Geestelijke ruimte
Ten slotte is er voor mij ook een spirituele dimensie aan de ruimte. Ik vind mensen een wonder: wij zijn denkende materie, materie die over zichzelf nadenkt, materie met voorstellingsvermogen. Dankzij dat voorstellingsvermogen kunnen wij mentaal tal van niet-bestaande ruimtes betreden – ruimtes waarvan we dromen, ruimtes die ons beangstigen, ruimtes waar we ooit waren, ruimtes die we willen creëren. Dat vermogen maakt ons in mijn ogen tot uitzonderlijke dieren. Maar als we ons teveel loszingen van het concrete, van de aarde, worden we gevaarlijk.
Juist dat voorstellingsvermogen van ons kan het moeilijk maken om werkelijk doordrongen te zijn van de plek waar je leeft. Een dringende vraag is hoe we vanuit onze enorme mentale ruimte ‘op aarde kunnen landen’, om met Bruno Latour te spreken. Hoe je voor de aarde kunt zorgen. Hoe je de grond onder je voeten lief kunt hebben.

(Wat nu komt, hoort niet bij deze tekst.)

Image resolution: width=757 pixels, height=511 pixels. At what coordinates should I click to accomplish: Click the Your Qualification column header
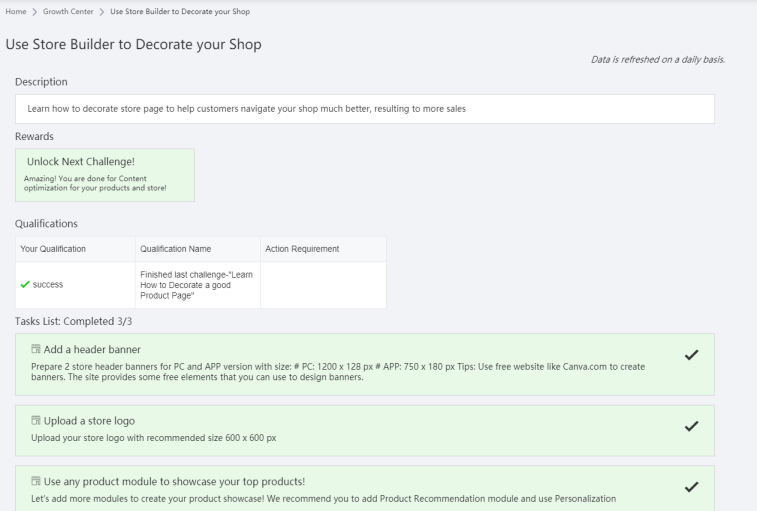click(53, 248)
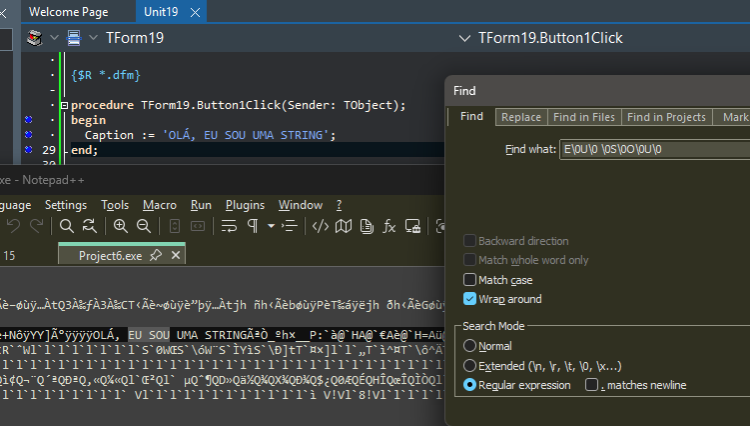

Liefde voor de plek waar jouw bestaan zich afspeelt, vereist volgens mij ook dat je niet wegvlucht voor de ellende die je dan ziet, en voor je eigen angsten en problemen. Het vergt uiteindelijk dat je je sterfelijkheid onder ogen ziet. Dat is moeilijk, en soms pijnlijk. Maar al het andere is verdoving. Wegkijken. En dat is niet de weg van de filosoof.
Een andere favoriete schrijver van mij, John Berger, zei ooit: ‘Reality is all we have to love’.
Ik heb twee jaar gekregen om in de publieke ruimte uit te zoeken hoe wij de realiteit lief kunnen hebben.